▶ _ACTIVITY_
The records shown below are to be repeated exactly and completely.

▶ _DATA TO EXAMINE_
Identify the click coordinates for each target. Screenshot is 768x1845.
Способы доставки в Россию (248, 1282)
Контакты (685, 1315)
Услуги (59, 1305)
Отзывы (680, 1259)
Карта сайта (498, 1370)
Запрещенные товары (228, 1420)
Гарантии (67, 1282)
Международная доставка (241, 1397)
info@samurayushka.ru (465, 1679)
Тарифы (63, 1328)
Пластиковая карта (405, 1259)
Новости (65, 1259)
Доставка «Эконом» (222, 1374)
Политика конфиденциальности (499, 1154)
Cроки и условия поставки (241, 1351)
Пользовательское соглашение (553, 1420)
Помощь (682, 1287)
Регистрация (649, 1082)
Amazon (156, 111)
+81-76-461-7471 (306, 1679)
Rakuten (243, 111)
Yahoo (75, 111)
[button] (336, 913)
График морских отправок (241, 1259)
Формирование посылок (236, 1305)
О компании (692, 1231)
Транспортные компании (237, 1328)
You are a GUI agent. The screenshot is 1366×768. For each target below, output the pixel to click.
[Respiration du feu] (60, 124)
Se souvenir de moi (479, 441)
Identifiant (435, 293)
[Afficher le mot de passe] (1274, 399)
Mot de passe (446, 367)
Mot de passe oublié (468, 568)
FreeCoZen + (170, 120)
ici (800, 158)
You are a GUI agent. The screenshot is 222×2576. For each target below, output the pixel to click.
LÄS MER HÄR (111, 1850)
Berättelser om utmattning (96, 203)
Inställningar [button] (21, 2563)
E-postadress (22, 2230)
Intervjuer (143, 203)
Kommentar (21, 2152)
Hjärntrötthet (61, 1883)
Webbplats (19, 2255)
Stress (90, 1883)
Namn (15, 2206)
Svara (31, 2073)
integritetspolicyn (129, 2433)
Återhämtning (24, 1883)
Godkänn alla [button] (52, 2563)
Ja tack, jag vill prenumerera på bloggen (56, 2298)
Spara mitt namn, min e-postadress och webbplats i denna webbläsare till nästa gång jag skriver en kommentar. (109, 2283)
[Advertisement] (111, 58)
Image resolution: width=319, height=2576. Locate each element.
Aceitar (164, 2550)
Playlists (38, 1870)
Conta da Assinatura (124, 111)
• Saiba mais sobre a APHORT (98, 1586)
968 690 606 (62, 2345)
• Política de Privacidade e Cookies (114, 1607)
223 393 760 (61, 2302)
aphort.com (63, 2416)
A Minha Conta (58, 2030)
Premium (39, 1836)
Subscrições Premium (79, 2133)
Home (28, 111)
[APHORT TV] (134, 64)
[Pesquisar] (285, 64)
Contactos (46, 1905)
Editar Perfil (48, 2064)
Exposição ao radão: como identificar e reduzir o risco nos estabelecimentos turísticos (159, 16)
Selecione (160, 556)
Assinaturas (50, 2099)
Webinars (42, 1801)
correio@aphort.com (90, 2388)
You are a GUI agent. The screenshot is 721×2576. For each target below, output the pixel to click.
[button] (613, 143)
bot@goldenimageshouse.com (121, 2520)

▶ _WRITTEN ANSWER_
Identify the click coordinates for each target. Screenshot is 768x1845.
Способы доставки в Россию (248, 1282)
Контакты (685, 1315)
Услуги (59, 1305)
Отзывы (680, 1259)
Карта сайта (498, 1370)
Запрещенные товары (228, 1420)
Гарантии (67, 1282)
Международная доставка (241, 1397)
info@samurayushka.ru (465, 1679)
Тарифы (63, 1328)
Пластиковая карта (405, 1259)
Новости (65, 1259)
Доставка «Эконом» (222, 1374)
Политика конфиденциальности (499, 1154)
Cроки и условия поставки (241, 1351)
Пользовательское соглашение (553, 1420)
Помощь (682, 1287)
Регистрация (649, 1082)
Amazon (156, 111)
+81-76-461-7471 (306, 1679)
Rakuten (243, 111)
Yahoo (75, 111)
[button] (336, 913)
График морских отправок (241, 1259)
Формирование посылок (236, 1305)
О компании (692, 1231)
Транспортные компании (237, 1328)
You are a GUI agent. The screenshot is 1366×768. For each target below, output the pixel to click.
[Respiration du feu] (60, 124)
Se souvenir de moi (479, 441)
Identifiant (435, 293)
[Afficher le mot de passe] (1274, 399)
Mot de passe (446, 367)
Mot de passe oublié (468, 568)
FreeCoZen + (170, 120)
ici (800, 158)
You are a GUI agent. The screenshot is 222×2576. For each target below, output the pixel to click.
LÄS MER HÄR (111, 1850)
Berättelser om utmattning (96, 203)
Inställningar [button] (21, 2563)
E-postadress (22, 2230)
Intervjuer (143, 203)
Kommentar (21, 2152)
Hjärntrötthet (61, 1883)
Webbplats (19, 2255)
Stress (90, 1883)
Namn (15, 2206)
Svara (31, 2073)
integritetspolicyn (129, 2433)
Återhämtning (24, 1883)
Godkänn alla [button] (52, 2563)
Ja tack, jag vill prenumerera på bloggen (56, 2298)
Spara mitt namn, min e-postadress och webbplats i denna webbläsare till nästa gång jag skriver en kommentar. (109, 2283)
[Advertisement] (111, 58)
Image resolution: width=319, height=2576. Locate each element.
Aceitar (164, 2550)
Playlists (38, 1870)
Conta da Assinatura (124, 111)
• Saiba mais sobre a APHORT (98, 1586)
968 690 606 (62, 2345)
• Política de Privacidade e Cookies (114, 1607)
223 393 760 (61, 2302)
aphort.com (63, 2416)
A Minha Conta (58, 2030)
Premium (39, 1836)
Subscrições Premium (79, 2133)
Home (28, 111)
[APHORT TV] (134, 64)
[Pesquisar] (285, 64)
Contactos (46, 1905)
Editar Perfil (48, 2064)
Exposição ao radão: como identificar e reduzir o risco nos estabelecimentos turísticos (159, 16)
Selecione (160, 556)
Assinaturas (50, 2099)
Webinars (42, 1801)
correio@aphort.com (90, 2388)
You are a GUI agent. The screenshot is 721×2576. For each target below, output the pixel to click.
[button] (613, 143)
bot@goldenimageshouse.com (121, 2520)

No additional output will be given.